Sometime in 2010, a senior official in the Chinese Communist Party named Zhao Xiyong arrived in Yunnan, a mountainous province that is one of the poorest in China. Zhao had a jet-black hair, a fancy title (head of the Beijing-based State Council Research Office), a big appetite and lots of empty nostrums about good governance. Officials in Yunnan doted over him for three years, toasting him at dinners and competing for his favor.
Except that Zhou wasn't a senior Communist Party official. He hadn't been sent by Beijing and, fatefully, did not have the power to implement his promise to turn Yunnan's capital into a "special economic zone," as he did in November. As the Telegraph's Malcolm Moore writes Tuesday, that pledge made big news in Yunnan. Such big news that it got back to Beijing, where, earlier this month, the State Council Research Office had to issue this statement, translated by the Telegraph:
We have recently received reports that Zhao Xiyong is pretending to be the head of the State Council Research Office and an official of vice-minister level. We announce that he does not work for the State Council, and that no research team has ever been sent to Yunnan province," said a statement.

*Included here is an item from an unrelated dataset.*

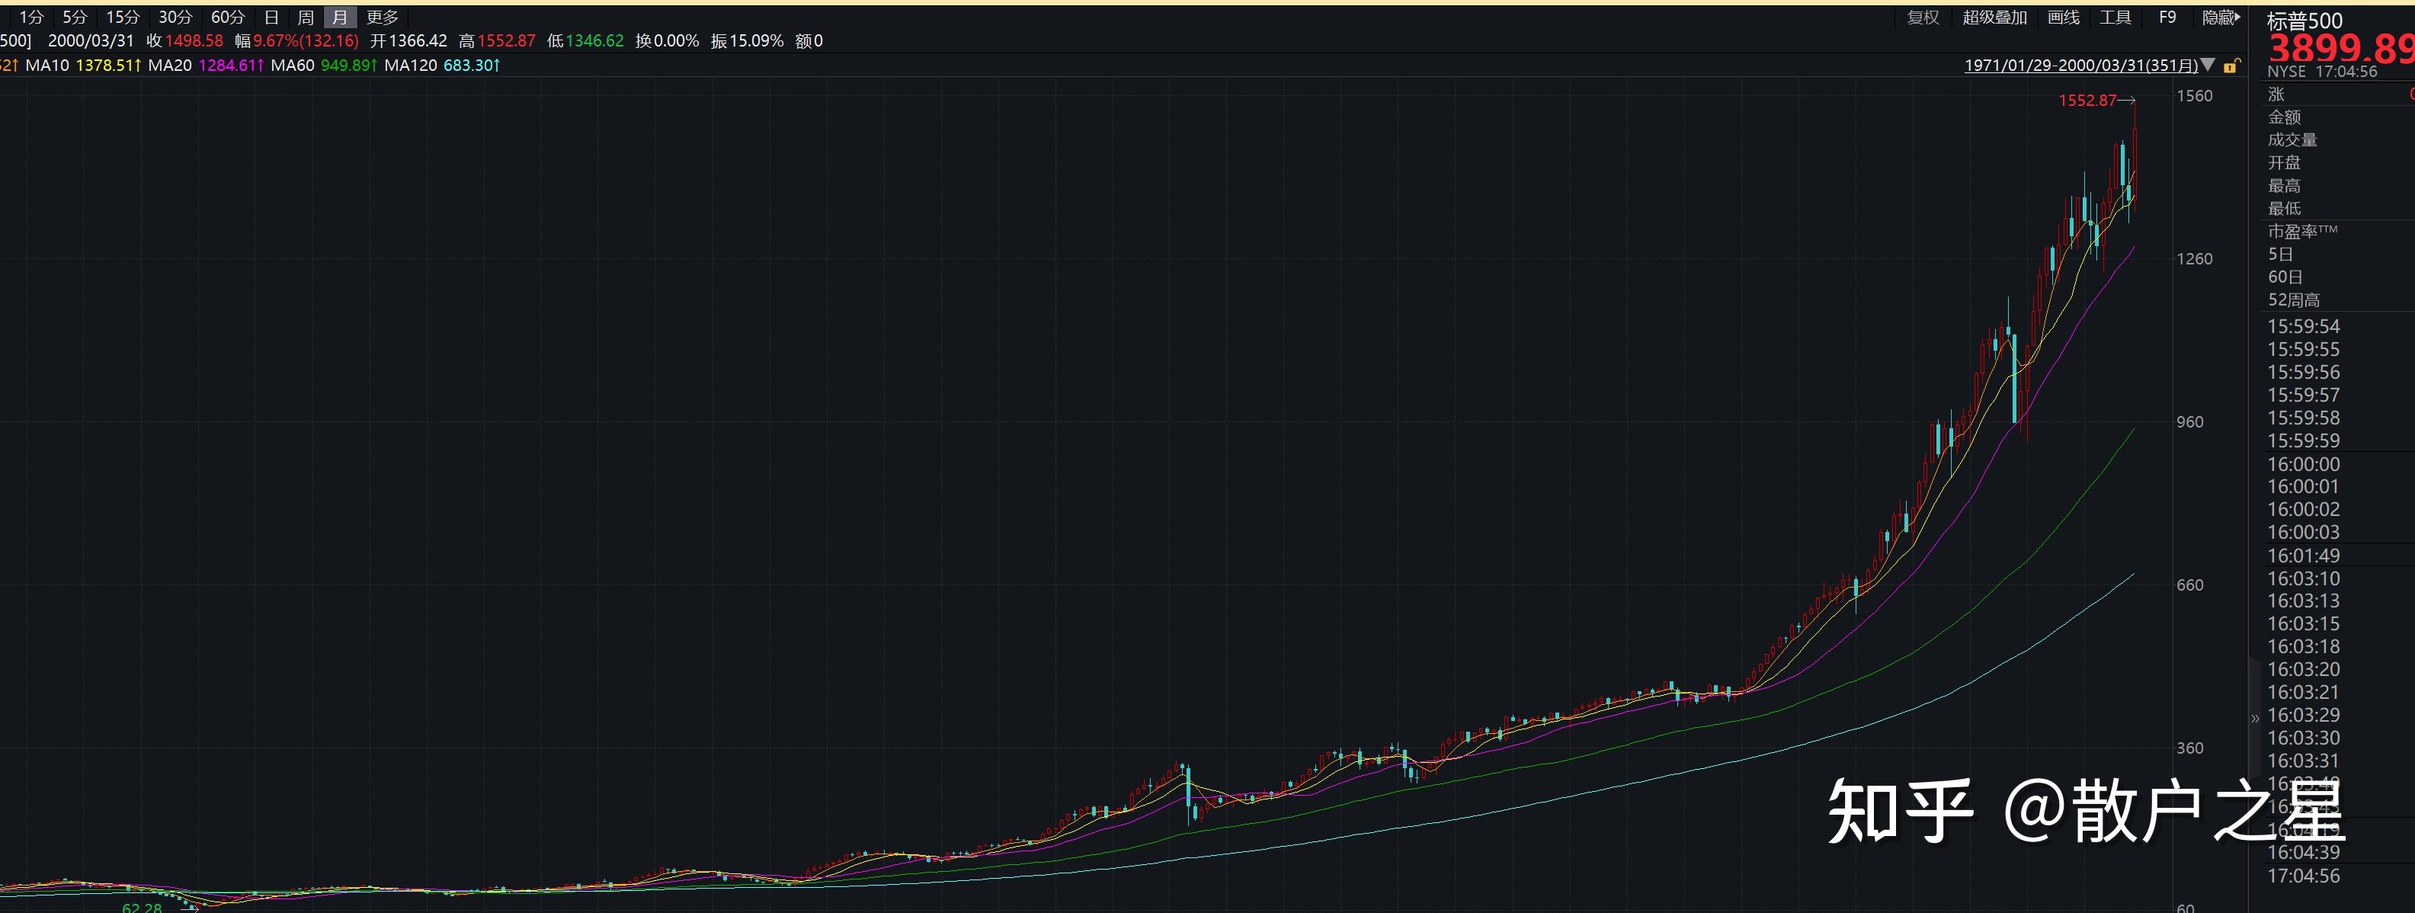2415x913 pixels.
Task: Click MA120 moving average indicator
Action: 411,66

Zhou's whereabouts are currently unknown, the Telegraph reports, but he could face years in prison if he's found.
A Chinese social media user joked, according to Shanghaiist's translation, that Zhou wasn't so unlike a real Chinese official: He made empty promises, accomplished little and collected tributes. Another way he's similar to some senior Chinese officials is that his tenure ended in national disgrace and threat of jailtime.
It's a funny story but also a reminder of the scale of the Communist Party leadership's big, perhaps biggest, problem: controlling its own sprawling officialdom. Consider how Zhou's charade did not collapse: by Yunnan officials or citizens, suspicious of how Zhou could carry on for three years without delivering a single thing, and maybe resentful of the dutiful treatment he received anyway, checking his credentials. Or complaining to someone in Beijing. For three years, this didn't happen.

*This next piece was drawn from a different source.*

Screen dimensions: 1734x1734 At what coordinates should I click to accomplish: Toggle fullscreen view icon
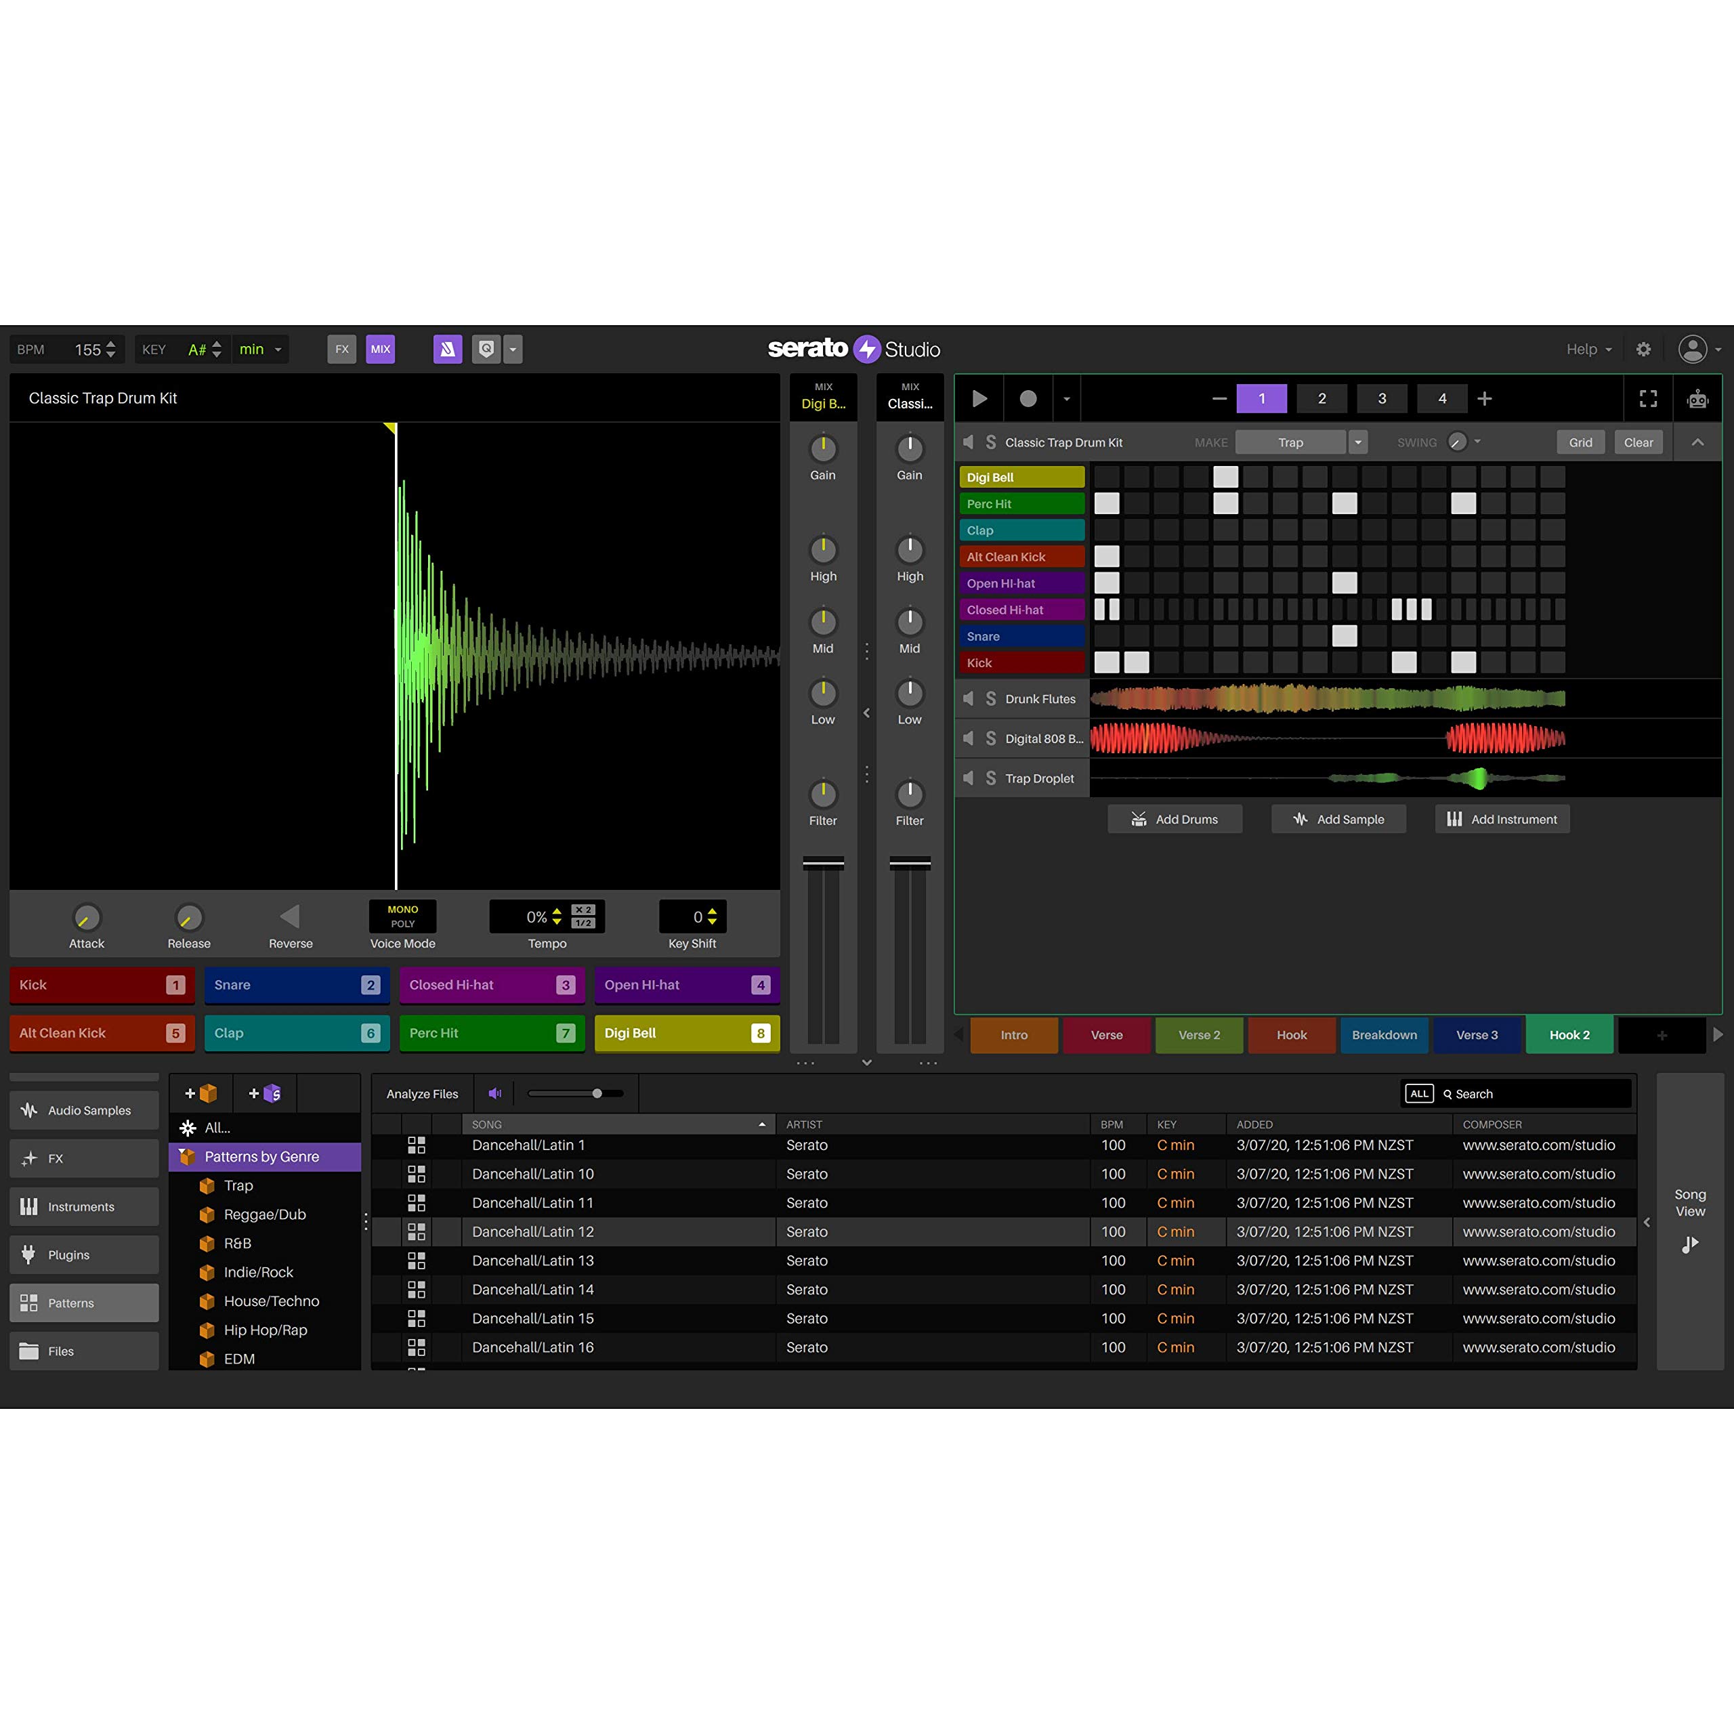(1648, 398)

If anyone in Yunnan thought that Zhou's behavior was unusual for a senior party official, they didn't raise a fuss about it.
The incident also is a window into the complex, and imperfect, relationship between senior officials in Beijing and the regional officials who enact their policies. Since long before the Communist Party existed, China's central government has struggled to enforce its will over a vast country with lots of entrenched interests and local governments. One way that Beijing does this is by making sure that its officials are treated as quasi-royalty by subservient local officials. That can be helpful in keeping the vast Chinese bureaucracy under control, but it also makes it easy for senior Beijing officials to exploit their own power over local officials, pushing them around for their own gain. Zhou just got some flattery and free dinners, but then again he had no actual power to lord over Yunnan's officials. The fact that no one in Yunnan appears to have questioned Beijing about Zhou, or if they did were rebuffed, is a sign of the sometimes-unhealthy power dynamic between Beijing and provincial leadership.